Le foie gras sans gavage n’est pas pour demain
Eh bien non, le « foie gras écologique » d'oies non gavées, l'un des « coup de cœur » du jury des innovations du Sial 2006, n'était pas à déguster à l'exposition. Son créateur Espagnol Eduardo Sousa, gérant de l'ancestral artisan du pâté La Pateria de Sousa, s'excusait par hôtesse interposée d'un prix de revient bien trop élevé pour donner son foie gras en pâture aux curieux qui se présentaient. Ce prix, auquel l'hôtesse n'osait croire, n'empêcherait pas la petite conserve de se vendre dans les grands magasins Corte Ingles en Espagne (l'équivalent de Lafayette Gourmet), comme l'avait indiqué le dirigeant. Elle se prépare aussi à être exportée. Cette intention se devinait aux étiquettes rédigées en anglais sur les boîtes factices exposées en vitrine.
Le goût de ce « foie gras » n'est-il pas tout à fait celui auquel peut s'attendre un amateur ? Cela n'étonnerait pas les spécialistes français qui, sous la pression du mouvement anti-gavage, ont tenté d'obtenir du foie gras sans gavage de plusieurs manières. Qui ne rêve pas secrètement de mettre au point la méthode sans gavage, comme les alchimistes ont rêvé d'acquérir la pierre philosophale capable de transformer le plomb en or ?

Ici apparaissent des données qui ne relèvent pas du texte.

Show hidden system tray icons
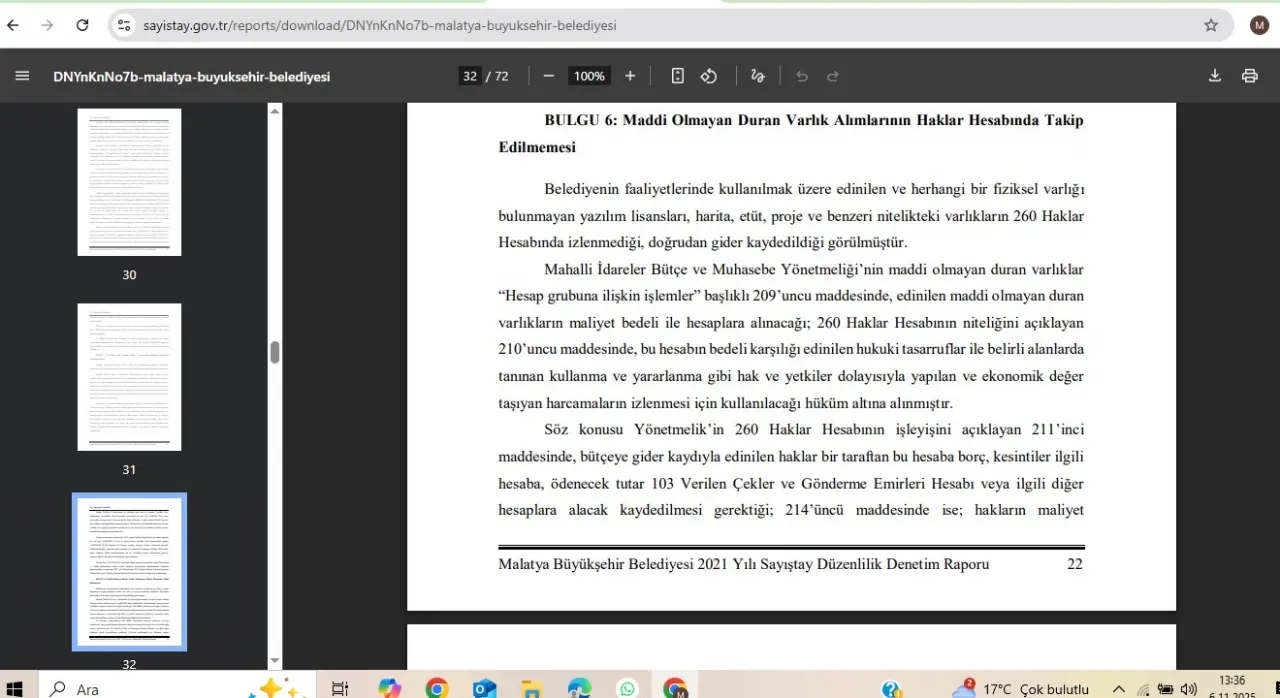Screen dimensions: 1280x698 [x=1119, y=689]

Cependant, aucune des expériences réalisées jusqu'alors, allant des plus grossières - émulsion de foie ordinaire et de graisse de canard - aux plus sophistiquées - lésions des centres nerveux de la satiété - n'ont convaincu les artisans et industriels français.
Eurêka ?
Au mieux sait-on, et seulement dans le cadre expérimental, préparer les palmipèdes afin de raccourcir la phase du gavage. Un groupe de chercheurs a montré ce mois-ci aux Journées de la recherche sur les palmipèdes à foie gras (les 18 et 19 octobre à Arcachon) que l'on pouvait doubler le poids d'un foie de canard mulard en optimisant le prégavage. Le principe est d'inciter le palmipède à surconsommer, comme il le fait avant les migrations, afin que les réserves de gras s'accumulent naturellement dans son foie. Cela laisse espérer un raccourcissement du temps de gavage en deçà de 10 jours (contre 15 jours normalement).
On joue sur le comportement animal, explique le spécialiste du gavage de l'Institut national agronomique, Jacques Servière. On restreint l'accès à la nourriture pour induire une prise alimentaire abondante. Une restriction partielle suscite une compétition favorable à la rapidité d'absorption, une restriction totale (hormis les ressources naturelles des parcours) augmente la motivation. Renseignement pris, c'est bien le principe adopté par Eduardo Sousa.
Mais le spécialiste français précise que cette méthode n'est possible que dans des conditions de température modérées. Il est par ailleurs formel sur le point que le foie obtenu au stade n'est pas assez gras et contient trop de glycogène (réserve glucidique) pour être appréciable. Selon lui, la performance espagnole « sent la promotion commerciale» propre à « ouvrir une niche de marché qui est là ». L'association Stop Gavage, a en tout cas remarqué l'innovation du Sial. Elle mentionne à cette occasion dans un communiqué un article écrit dans le Chicago Tribune (daté du 21 septembre), qui vante les mérites gustatifs d'un « Faux Gras » à base de foies de poulet servi dans un restaurant de Chicago, ville où le foie gras a été interdit. Mais les industriels français peuvent dormir tranquilles, la loi française ne reconnait de foie gras qu'obtenu par gavage.